I measured the time with %% time. It's a way to call an external command in Jupyter Notebook. And which one

CPU times: user 22.5 s, sys: 6.85 ms, total: 22.5 s
Wall time: 22.5 s

Slow. .. .. After all, the estimate of 22 seconds and HLS was accurate. .. .. We are also verifying after this. Please move it and check that the HW is working properly.

bonus. What is the inference time on the CPU?

By the way, you should have Pytorch installed, so let's check the CPU inference time.
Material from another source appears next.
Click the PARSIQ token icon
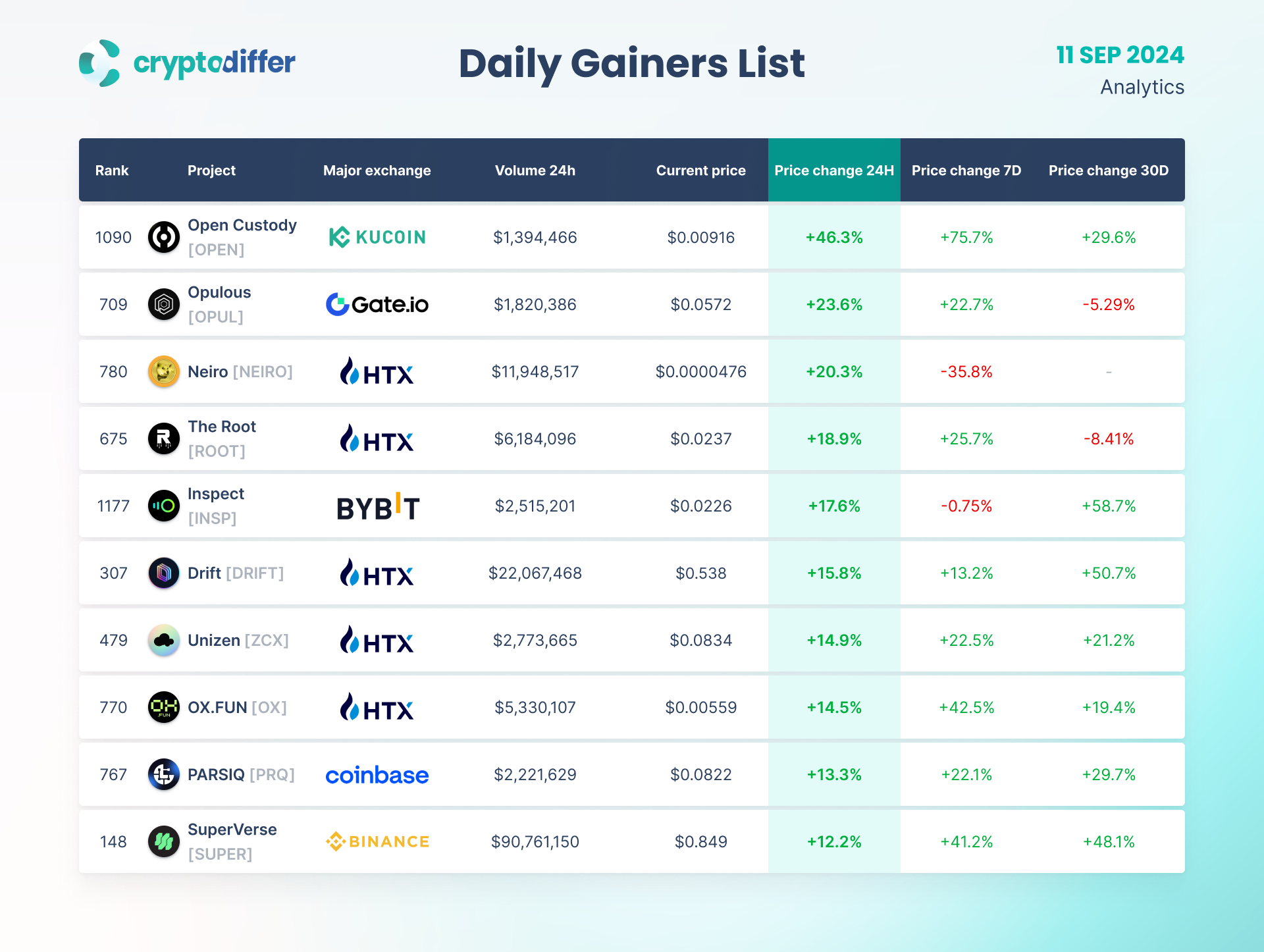 (x=164, y=774)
`ultra96v2_pynq_convolution_layer0.ipynb`


import torch
x = torch.randn(1,3,416,416)
conv = torch.nn.Conv2d(in_channels=3, out_channels=64, kernel_size=11,stride=4,bias=False)
y = conv(x)

CPU times: user 259 ms, sys: 7.96 ms, total: 267 ms
Wall time: 93.2 ms

Eh, about 100 times faster. .. .. This is Dosun. (That is quite common> FPGA design)

What are you going to do

So I tried all the steps from learning Pytorch → software design → hardware design → actually working with FPGA, but the result was disappointing. .. I think you can understand how high the hurdles for hardware design are, let alone deep learning.

At this rate, it's not good enough, so let's do our best to make it faster. So it will continue for a while.